Using the information
1. From the excerpt on AI and productivity, copy out everything from "A whole layer" down to "on-demand, for free." without any changes.
2. Summarize the excerpt on AI and productivity in two sentences.

Page excerpt
========

Productivity has been levelling off for some time, yet the research is already showing significant improvements on speed and quality with AI. This one area has been happening for some time, with Google, search and tools such as word processing and spreadsheets. Almost every manager or administrator who has contact with generative AI sees an immediate increase in productivity.

 

Consultants

A whole layer was created of consultants are paid handsomely to do organisational analysis and recommendations. It turns out that they are highly vulnerable to replacement by AI that has wider knowledge, better data analysis and clearer ways to recommend courses of action to organisations. We literally have consultancy on-demand, for free.

========

Provided data
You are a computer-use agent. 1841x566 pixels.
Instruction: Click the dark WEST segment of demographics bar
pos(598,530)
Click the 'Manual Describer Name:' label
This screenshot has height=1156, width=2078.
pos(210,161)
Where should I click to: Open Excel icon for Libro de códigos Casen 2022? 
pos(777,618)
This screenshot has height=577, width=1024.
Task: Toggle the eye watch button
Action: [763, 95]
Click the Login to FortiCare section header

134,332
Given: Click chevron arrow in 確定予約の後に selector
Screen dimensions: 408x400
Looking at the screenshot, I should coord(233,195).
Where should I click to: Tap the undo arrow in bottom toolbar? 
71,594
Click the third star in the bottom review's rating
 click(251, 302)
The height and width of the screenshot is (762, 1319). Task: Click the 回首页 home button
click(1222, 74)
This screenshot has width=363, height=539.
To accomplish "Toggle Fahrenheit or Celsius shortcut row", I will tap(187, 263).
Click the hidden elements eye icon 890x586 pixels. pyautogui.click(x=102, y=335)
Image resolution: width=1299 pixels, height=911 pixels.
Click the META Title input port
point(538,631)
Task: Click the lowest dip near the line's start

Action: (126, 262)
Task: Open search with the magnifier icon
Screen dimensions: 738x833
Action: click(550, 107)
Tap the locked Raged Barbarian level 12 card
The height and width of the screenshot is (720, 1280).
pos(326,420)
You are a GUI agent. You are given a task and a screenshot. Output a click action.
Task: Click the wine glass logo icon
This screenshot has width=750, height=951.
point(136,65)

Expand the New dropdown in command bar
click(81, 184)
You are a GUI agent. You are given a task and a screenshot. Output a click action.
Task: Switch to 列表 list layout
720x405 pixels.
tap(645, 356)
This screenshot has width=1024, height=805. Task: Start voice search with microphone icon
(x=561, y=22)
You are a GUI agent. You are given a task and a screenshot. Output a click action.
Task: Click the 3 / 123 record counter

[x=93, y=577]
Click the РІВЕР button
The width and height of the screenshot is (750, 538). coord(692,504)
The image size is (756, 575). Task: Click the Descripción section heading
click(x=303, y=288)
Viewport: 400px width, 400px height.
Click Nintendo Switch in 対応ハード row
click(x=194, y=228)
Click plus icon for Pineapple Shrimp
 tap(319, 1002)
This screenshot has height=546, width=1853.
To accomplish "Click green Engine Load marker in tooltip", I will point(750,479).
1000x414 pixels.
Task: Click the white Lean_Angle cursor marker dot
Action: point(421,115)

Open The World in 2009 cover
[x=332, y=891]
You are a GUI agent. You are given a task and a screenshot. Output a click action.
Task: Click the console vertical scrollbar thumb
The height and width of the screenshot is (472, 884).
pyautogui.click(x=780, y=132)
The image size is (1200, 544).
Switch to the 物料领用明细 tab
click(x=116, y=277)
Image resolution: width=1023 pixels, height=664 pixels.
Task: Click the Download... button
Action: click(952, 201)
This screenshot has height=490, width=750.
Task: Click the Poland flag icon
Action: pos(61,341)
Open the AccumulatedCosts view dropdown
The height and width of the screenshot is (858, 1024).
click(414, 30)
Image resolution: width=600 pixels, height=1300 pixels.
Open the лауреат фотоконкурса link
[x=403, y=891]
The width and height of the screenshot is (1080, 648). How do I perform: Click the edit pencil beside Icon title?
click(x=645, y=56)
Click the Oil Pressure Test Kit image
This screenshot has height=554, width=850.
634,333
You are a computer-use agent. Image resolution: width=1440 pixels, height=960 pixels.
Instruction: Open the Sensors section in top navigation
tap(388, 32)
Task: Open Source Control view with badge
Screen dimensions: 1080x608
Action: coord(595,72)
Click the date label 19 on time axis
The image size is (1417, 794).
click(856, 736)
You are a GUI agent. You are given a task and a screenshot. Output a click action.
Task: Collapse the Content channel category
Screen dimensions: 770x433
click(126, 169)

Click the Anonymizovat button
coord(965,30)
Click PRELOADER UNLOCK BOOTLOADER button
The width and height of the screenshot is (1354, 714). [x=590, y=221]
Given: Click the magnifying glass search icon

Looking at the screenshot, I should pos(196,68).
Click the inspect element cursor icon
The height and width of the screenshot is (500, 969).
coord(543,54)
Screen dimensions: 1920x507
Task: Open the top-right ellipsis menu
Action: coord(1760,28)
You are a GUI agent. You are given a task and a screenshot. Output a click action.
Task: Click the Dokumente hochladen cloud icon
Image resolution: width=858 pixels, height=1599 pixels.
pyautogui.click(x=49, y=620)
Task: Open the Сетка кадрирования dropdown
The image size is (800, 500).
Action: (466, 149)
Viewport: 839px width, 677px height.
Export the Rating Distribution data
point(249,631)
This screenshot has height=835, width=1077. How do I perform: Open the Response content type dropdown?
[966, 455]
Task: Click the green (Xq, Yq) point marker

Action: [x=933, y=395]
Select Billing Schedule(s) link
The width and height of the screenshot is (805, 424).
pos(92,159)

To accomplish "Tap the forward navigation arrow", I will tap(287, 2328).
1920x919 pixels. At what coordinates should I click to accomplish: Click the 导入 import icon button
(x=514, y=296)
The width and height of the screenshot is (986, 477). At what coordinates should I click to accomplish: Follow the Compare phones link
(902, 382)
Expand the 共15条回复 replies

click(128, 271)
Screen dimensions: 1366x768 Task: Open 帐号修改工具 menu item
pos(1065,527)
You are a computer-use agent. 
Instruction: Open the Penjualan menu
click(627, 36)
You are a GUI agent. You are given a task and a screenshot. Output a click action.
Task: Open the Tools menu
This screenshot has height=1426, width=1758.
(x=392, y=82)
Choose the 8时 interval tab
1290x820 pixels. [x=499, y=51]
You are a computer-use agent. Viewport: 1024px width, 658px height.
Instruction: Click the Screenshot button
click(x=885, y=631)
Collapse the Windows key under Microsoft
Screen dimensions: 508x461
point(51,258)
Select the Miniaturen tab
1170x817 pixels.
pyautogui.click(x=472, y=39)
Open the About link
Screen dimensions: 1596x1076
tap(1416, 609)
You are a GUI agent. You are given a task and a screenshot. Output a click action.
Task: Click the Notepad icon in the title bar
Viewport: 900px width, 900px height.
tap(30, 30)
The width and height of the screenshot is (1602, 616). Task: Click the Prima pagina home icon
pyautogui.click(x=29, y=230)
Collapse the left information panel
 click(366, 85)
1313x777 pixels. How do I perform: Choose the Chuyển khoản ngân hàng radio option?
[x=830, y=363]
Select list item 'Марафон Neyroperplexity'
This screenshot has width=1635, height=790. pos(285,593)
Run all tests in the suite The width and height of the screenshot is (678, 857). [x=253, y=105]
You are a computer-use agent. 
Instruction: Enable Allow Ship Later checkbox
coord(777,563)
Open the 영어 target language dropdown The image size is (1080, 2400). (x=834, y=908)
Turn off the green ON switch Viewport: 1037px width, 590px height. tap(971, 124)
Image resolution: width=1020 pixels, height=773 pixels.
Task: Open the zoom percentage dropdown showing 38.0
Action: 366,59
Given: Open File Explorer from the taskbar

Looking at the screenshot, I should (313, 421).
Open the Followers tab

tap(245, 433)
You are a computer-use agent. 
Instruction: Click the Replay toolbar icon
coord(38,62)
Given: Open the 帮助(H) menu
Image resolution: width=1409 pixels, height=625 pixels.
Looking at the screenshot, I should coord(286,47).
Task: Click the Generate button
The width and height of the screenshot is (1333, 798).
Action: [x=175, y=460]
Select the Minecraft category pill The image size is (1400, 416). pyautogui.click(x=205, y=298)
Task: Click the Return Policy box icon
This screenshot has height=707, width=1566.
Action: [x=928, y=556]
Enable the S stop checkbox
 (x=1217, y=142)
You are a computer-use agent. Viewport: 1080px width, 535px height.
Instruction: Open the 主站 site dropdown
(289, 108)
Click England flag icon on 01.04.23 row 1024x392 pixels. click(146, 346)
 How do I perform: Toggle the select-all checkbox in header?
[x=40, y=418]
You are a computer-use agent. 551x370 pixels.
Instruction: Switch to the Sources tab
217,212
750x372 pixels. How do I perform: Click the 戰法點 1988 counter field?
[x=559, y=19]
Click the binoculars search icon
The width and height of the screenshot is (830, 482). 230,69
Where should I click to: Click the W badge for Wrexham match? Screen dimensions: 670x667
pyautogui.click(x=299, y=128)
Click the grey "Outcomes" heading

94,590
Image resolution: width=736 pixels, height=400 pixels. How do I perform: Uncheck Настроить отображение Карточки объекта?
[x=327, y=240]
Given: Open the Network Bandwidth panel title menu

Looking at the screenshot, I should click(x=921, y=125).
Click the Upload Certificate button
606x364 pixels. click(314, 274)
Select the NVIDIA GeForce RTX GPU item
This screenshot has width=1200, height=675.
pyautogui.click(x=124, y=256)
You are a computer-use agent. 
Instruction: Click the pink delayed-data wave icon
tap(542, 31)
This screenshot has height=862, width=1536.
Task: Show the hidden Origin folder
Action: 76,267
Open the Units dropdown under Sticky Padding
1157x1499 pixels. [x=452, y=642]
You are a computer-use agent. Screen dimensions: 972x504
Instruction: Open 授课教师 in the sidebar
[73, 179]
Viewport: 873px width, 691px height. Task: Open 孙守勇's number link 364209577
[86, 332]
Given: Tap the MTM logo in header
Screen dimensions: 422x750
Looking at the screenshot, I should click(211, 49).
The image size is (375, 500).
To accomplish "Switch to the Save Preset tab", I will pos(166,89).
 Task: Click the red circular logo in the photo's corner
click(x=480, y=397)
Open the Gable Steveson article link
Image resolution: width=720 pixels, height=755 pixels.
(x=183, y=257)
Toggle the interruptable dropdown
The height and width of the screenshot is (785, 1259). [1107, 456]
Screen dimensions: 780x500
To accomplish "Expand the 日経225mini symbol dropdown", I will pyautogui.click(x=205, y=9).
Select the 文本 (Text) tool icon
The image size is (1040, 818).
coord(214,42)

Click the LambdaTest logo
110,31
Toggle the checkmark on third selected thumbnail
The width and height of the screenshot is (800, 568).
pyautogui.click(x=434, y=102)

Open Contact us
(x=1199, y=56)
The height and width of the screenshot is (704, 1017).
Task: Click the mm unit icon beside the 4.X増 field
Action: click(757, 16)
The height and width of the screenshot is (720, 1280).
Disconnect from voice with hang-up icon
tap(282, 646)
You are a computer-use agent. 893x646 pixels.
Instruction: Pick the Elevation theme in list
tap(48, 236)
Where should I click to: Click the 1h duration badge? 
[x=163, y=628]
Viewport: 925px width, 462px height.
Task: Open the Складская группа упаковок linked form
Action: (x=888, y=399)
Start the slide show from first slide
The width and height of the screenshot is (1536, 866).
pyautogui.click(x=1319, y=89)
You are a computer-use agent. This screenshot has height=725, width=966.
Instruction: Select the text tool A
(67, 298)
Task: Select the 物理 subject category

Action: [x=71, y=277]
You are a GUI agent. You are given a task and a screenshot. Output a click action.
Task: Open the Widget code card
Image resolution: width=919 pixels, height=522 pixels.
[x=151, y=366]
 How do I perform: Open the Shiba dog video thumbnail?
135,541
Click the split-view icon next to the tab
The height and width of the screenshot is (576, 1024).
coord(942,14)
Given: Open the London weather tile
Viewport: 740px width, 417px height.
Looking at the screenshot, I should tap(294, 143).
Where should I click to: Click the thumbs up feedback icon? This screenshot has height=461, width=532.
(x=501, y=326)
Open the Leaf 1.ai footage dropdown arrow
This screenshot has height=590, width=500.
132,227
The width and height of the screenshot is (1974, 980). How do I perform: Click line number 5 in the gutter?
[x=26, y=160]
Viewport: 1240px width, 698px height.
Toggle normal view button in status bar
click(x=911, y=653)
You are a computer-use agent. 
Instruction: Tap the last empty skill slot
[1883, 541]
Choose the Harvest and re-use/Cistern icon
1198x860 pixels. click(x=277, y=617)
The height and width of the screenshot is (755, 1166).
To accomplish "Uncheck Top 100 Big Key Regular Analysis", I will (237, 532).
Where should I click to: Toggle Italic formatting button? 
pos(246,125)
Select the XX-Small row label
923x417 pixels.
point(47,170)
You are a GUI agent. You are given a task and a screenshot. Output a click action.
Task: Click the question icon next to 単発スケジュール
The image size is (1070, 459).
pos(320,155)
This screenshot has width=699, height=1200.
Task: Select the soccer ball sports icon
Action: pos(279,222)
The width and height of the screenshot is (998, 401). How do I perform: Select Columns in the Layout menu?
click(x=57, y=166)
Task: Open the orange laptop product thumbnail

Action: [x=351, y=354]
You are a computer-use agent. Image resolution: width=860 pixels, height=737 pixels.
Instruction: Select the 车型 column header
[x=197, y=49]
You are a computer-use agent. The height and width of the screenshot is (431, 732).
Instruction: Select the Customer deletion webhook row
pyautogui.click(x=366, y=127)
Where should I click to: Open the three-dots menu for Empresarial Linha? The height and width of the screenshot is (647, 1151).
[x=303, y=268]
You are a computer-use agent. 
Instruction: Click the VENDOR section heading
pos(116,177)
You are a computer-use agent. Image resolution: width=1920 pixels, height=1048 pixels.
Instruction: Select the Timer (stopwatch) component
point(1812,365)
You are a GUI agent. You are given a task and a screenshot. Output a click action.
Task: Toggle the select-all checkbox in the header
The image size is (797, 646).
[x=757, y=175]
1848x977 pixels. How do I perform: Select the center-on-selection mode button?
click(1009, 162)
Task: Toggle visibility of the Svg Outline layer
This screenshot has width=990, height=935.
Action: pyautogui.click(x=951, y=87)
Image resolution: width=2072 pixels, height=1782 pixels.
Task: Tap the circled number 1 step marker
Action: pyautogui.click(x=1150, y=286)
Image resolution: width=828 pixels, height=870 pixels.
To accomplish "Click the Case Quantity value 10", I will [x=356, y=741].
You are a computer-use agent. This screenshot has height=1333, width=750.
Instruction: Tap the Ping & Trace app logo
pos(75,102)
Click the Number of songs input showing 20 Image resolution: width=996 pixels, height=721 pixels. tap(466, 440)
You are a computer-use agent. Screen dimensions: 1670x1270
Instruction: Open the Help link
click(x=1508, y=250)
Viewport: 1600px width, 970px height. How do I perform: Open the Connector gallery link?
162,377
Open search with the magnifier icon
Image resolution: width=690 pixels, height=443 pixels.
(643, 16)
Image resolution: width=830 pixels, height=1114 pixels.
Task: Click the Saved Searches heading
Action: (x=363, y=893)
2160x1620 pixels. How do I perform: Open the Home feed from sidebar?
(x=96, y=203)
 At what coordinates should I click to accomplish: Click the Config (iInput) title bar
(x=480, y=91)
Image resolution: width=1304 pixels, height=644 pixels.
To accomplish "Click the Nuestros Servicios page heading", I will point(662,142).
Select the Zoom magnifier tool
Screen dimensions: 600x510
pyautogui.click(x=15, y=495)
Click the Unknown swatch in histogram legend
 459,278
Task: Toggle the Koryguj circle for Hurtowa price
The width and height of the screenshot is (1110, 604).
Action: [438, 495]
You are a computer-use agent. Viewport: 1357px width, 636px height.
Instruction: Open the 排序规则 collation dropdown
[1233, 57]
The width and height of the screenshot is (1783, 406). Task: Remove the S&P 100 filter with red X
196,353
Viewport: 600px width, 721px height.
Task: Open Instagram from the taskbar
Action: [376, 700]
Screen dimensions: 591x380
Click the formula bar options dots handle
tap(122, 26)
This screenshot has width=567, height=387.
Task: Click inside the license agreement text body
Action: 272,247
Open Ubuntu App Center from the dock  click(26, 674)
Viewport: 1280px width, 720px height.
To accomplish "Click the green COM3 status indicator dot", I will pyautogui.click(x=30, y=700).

========

Answers in order
1.
A whole layer was created of consultants are paid handsomely to do organisational analysis and recommendations. It turns out that they are highly vulnerable to replacement by AI that has wider knowledge, better data analysis and clearer ways to recommend courses of action to organisations. We literally have consultancy on-demand, for free.

2. Although productivity has been leveling off, research already shows significant improvements in speed and quality with AI, and almost every manager or administrator who has contact with generative AI sees an immediate increase in productivity. Consultants who are paid handsomely for organizational analysis and recommendations are highly vulnerable to replacement by AI, which has wider knowledge, better data analysis, and clearer ways to recommend courses of action, so consultancy is now available on demand for free.